-- Begin Records shown --
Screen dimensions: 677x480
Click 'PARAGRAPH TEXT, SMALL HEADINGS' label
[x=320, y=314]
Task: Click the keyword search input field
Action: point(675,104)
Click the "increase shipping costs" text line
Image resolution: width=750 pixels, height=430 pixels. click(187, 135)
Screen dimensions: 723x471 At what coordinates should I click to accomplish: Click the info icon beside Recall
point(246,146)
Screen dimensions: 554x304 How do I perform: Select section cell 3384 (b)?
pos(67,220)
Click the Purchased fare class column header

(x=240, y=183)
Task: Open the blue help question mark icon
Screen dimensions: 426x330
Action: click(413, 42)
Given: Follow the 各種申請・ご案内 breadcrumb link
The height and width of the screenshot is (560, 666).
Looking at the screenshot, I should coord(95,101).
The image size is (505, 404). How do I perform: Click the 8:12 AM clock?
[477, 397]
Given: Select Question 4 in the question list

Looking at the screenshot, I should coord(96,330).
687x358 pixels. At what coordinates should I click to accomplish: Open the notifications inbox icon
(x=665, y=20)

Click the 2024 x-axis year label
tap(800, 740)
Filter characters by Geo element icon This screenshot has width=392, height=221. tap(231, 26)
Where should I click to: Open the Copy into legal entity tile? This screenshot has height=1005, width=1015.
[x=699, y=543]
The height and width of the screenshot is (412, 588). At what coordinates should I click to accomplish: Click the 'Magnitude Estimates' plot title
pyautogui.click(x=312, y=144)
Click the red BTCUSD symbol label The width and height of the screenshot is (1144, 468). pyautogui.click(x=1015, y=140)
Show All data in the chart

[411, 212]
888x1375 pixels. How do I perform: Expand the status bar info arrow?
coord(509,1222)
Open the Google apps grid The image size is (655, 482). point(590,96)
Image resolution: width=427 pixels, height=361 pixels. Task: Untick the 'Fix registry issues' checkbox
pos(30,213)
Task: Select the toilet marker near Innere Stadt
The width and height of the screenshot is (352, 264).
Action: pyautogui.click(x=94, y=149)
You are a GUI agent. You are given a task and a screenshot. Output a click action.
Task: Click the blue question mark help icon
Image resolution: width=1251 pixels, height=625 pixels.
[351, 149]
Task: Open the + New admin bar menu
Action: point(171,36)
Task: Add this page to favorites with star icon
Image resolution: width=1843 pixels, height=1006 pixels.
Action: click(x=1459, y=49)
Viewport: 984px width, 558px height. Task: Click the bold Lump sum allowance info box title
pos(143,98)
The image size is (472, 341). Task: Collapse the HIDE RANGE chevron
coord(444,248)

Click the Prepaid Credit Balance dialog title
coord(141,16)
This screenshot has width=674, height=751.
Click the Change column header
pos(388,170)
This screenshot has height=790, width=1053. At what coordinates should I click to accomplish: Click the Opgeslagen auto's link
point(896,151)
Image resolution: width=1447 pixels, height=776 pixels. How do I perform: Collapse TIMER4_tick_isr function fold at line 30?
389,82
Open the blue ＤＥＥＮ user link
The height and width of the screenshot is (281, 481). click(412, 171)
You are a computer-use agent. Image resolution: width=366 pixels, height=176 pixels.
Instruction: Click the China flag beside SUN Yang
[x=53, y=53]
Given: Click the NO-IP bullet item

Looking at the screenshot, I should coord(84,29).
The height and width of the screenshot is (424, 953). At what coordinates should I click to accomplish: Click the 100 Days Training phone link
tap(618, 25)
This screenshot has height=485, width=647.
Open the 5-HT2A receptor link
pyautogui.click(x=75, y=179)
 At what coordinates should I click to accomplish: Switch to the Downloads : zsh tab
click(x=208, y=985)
-- End Records shown --
• Your instructions: Copy out the entries above word for word, from the line with "Task: Open the blue help question mark icon" through the line with "pos(388,170)", including both of those lines.

• Solution to this exercise:
Task: Open the blue help question mark icon
Screen dimensions: 426x330
Action: click(413, 42)
Given: Follow the 各種申請・ご案内 breadcrumb link
The height and width of the screenshot is (560, 666).
Looking at the screenshot, I should coord(95,101).
The image size is (505, 404). How do I perform: Click the 8:12 AM clock?
[477, 397]
Given: Select Question 4 in the question list

Looking at the screenshot, I should coord(96,330).
687x358 pixels. At what coordinates should I click to accomplish: Open the notifications inbox icon
(x=665, y=20)

Click the 2024 x-axis year label
tap(800, 740)
Filter characters by Geo element icon This screenshot has width=392, height=221. tap(231, 26)
Where should I click to: Open the Copy into legal entity tile? This screenshot has height=1005, width=1015.
[x=699, y=543]
The height and width of the screenshot is (412, 588). At what coordinates should I click to accomplish: Click the 'Magnitude Estimates' plot title
pyautogui.click(x=312, y=144)
Click the red BTCUSD symbol label The width and height of the screenshot is (1144, 468). pyautogui.click(x=1015, y=140)
Show All data in the chart

[411, 212]
888x1375 pixels. How do I perform: Expand the status bar info arrow?
coord(509,1222)
Open the Google apps grid The image size is (655, 482). point(590,96)
Image resolution: width=427 pixels, height=361 pixels. Task: Untick the 'Fix registry issues' checkbox
pos(30,213)
Task: Select the toilet marker near Innere Stadt
The width and height of the screenshot is (352, 264).
Action: pyautogui.click(x=94, y=149)
You are a GUI agent. You are given a task and a screenshot. Output a click action.
Task: Click the blue question mark help icon
Image resolution: width=1251 pixels, height=625 pixels.
[351, 149]
Task: Open the + New admin bar menu
Action: point(171,36)
Task: Add this page to favorites with star icon
Image resolution: width=1843 pixels, height=1006 pixels.
Action: click(x=1459, y=49)
Viewport: 984px width, 558px height. Task: Click the bold Lump sum allowance info box title
pos(143,98)
The image size is (472, 341). Task: Collapse the HIDE RANGE chevron
coord(444,248)

Click the Prepaid Credit Balance dialog title
coord(141,16)
This screenshot has width=674, height=751.
Click the Change column header
pos(388,170)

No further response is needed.